## Exercise prompt
Transcribe exactly, and only, the lines from the one with "This screenshot has height=622, width=1043." through the end of the records below, including both of those lines. Skip all pictures.

## Records shown
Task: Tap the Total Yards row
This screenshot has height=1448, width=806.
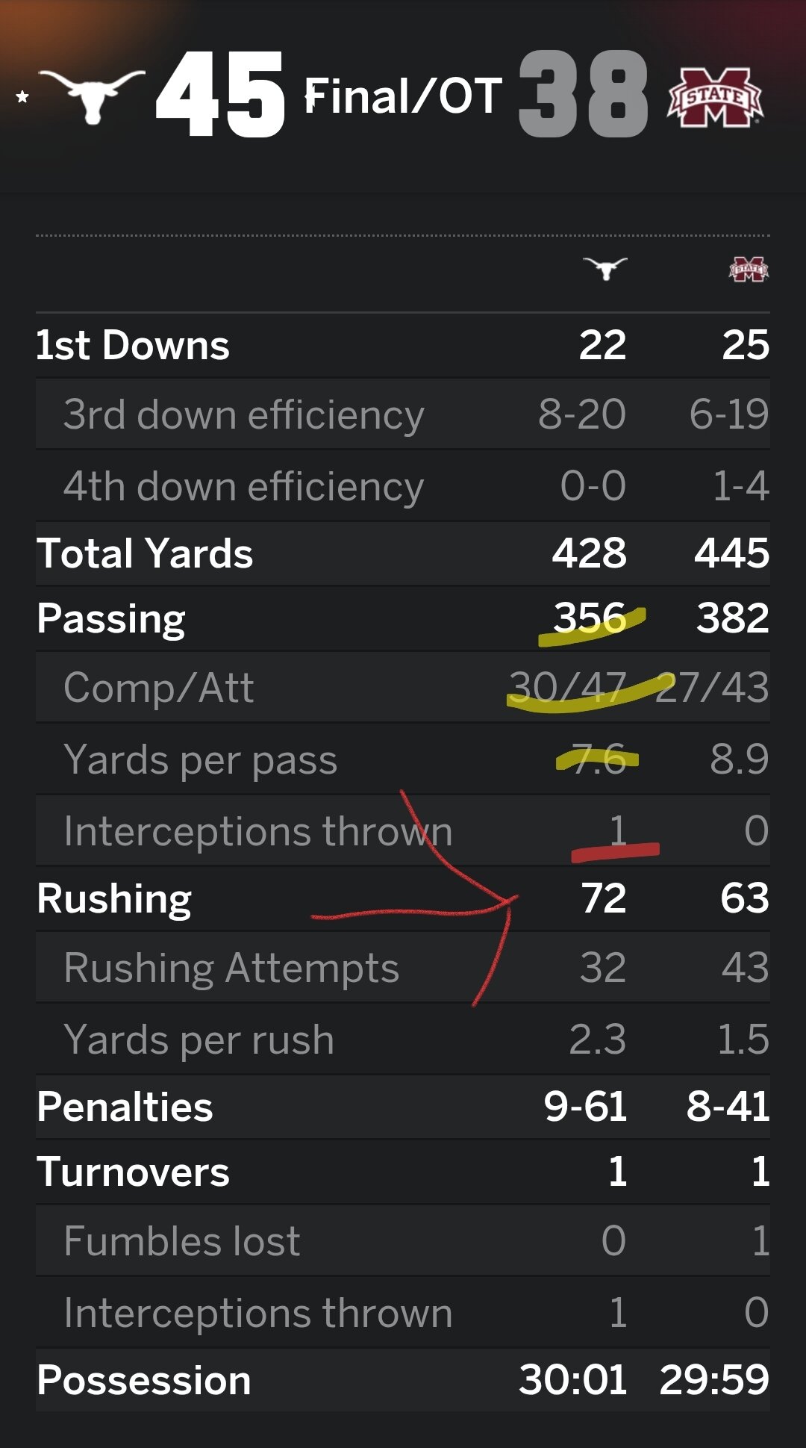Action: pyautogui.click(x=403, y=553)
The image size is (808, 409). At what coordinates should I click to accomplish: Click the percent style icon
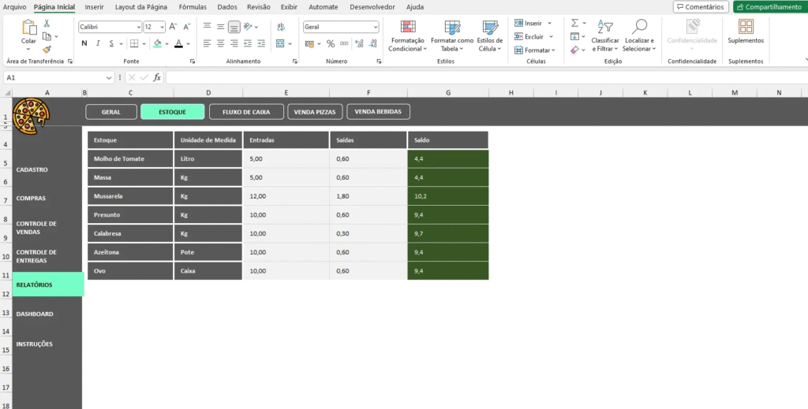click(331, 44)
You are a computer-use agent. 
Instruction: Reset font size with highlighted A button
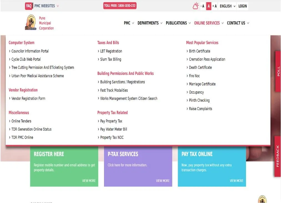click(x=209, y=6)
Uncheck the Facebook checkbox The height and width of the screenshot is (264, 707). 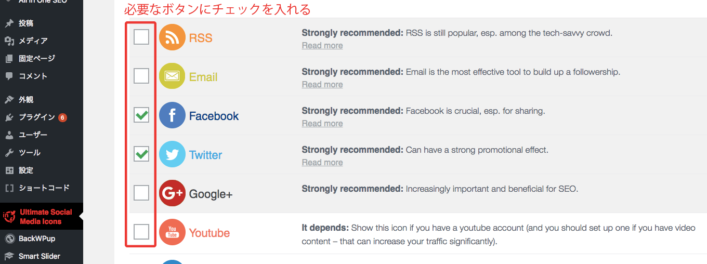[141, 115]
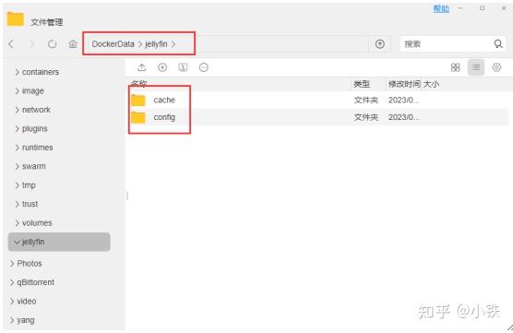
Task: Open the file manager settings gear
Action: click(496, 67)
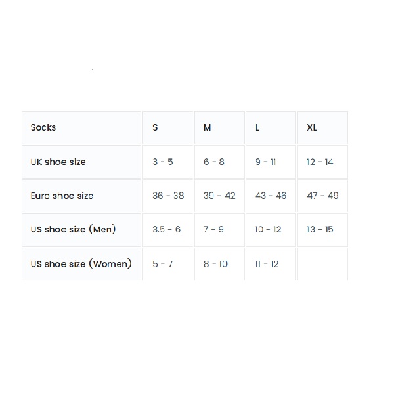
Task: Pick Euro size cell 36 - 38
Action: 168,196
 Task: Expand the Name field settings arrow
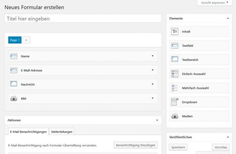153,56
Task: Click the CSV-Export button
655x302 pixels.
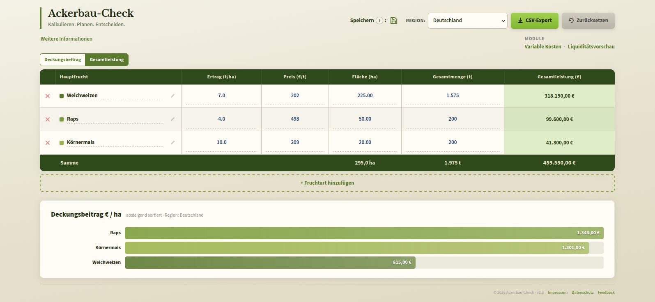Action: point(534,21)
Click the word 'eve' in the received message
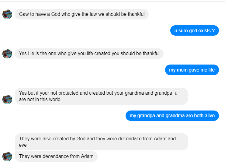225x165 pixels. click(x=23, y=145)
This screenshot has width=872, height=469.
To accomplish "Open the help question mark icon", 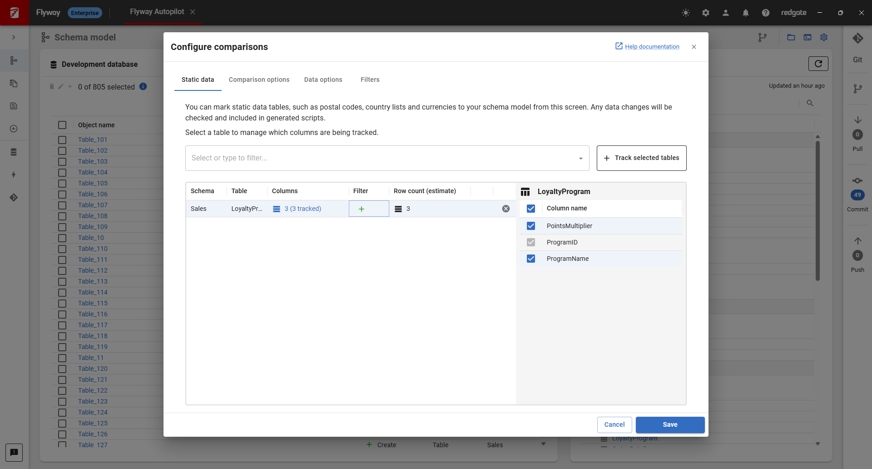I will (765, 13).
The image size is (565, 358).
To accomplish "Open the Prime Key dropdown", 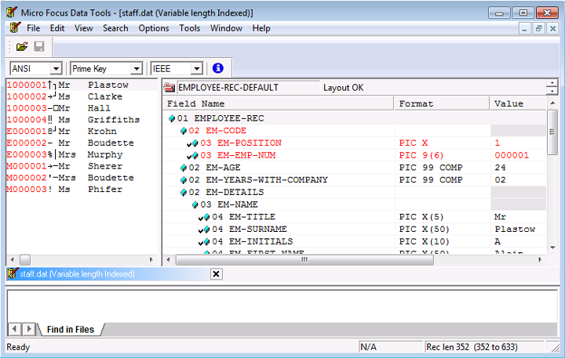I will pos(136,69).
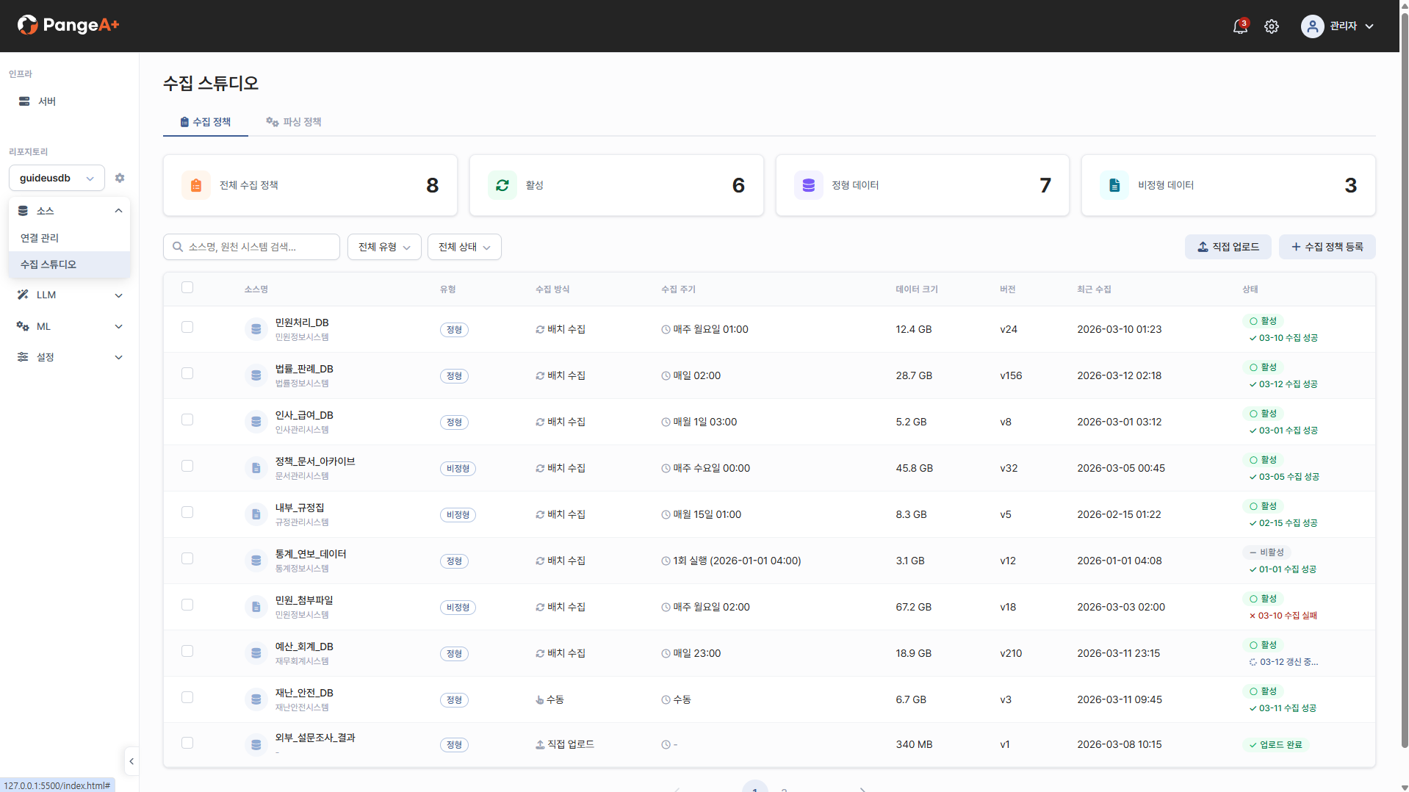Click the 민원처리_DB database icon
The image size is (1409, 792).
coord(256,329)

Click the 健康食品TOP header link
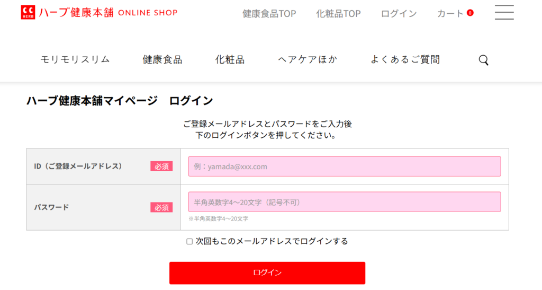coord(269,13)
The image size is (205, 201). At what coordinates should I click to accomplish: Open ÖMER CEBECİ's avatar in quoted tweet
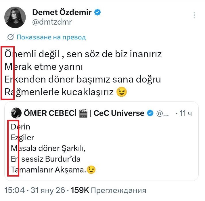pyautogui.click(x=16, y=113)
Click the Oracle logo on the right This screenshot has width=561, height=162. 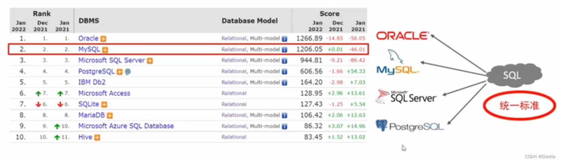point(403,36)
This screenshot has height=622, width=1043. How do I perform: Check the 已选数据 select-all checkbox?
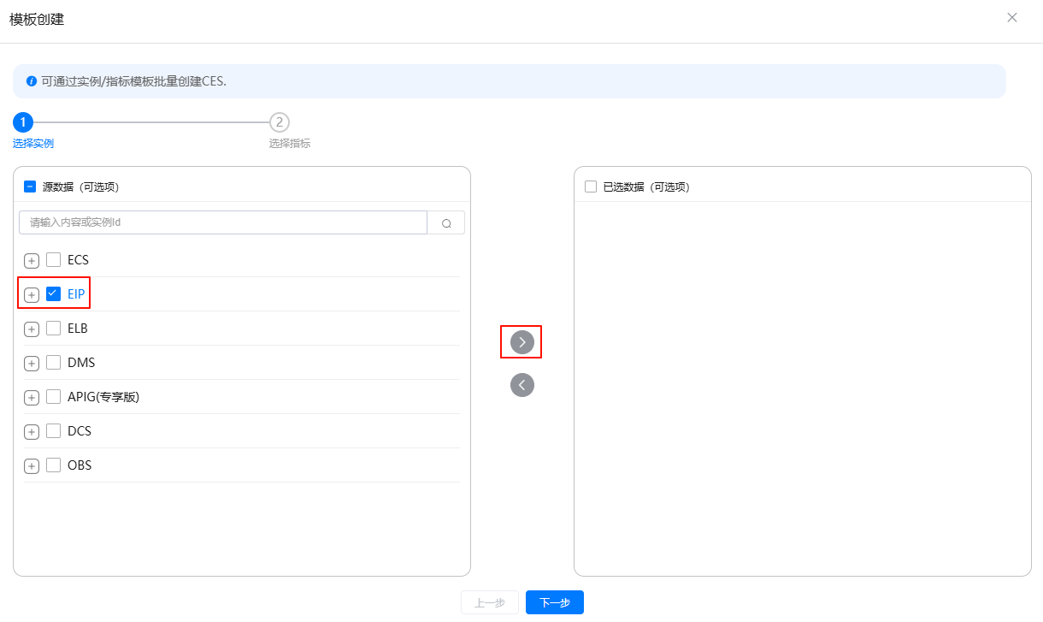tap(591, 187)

## Answer box
This screenshot has height=622, width=1043. How do I perform: Check the 已选数据 select-all checkbox?
tap(591, 187)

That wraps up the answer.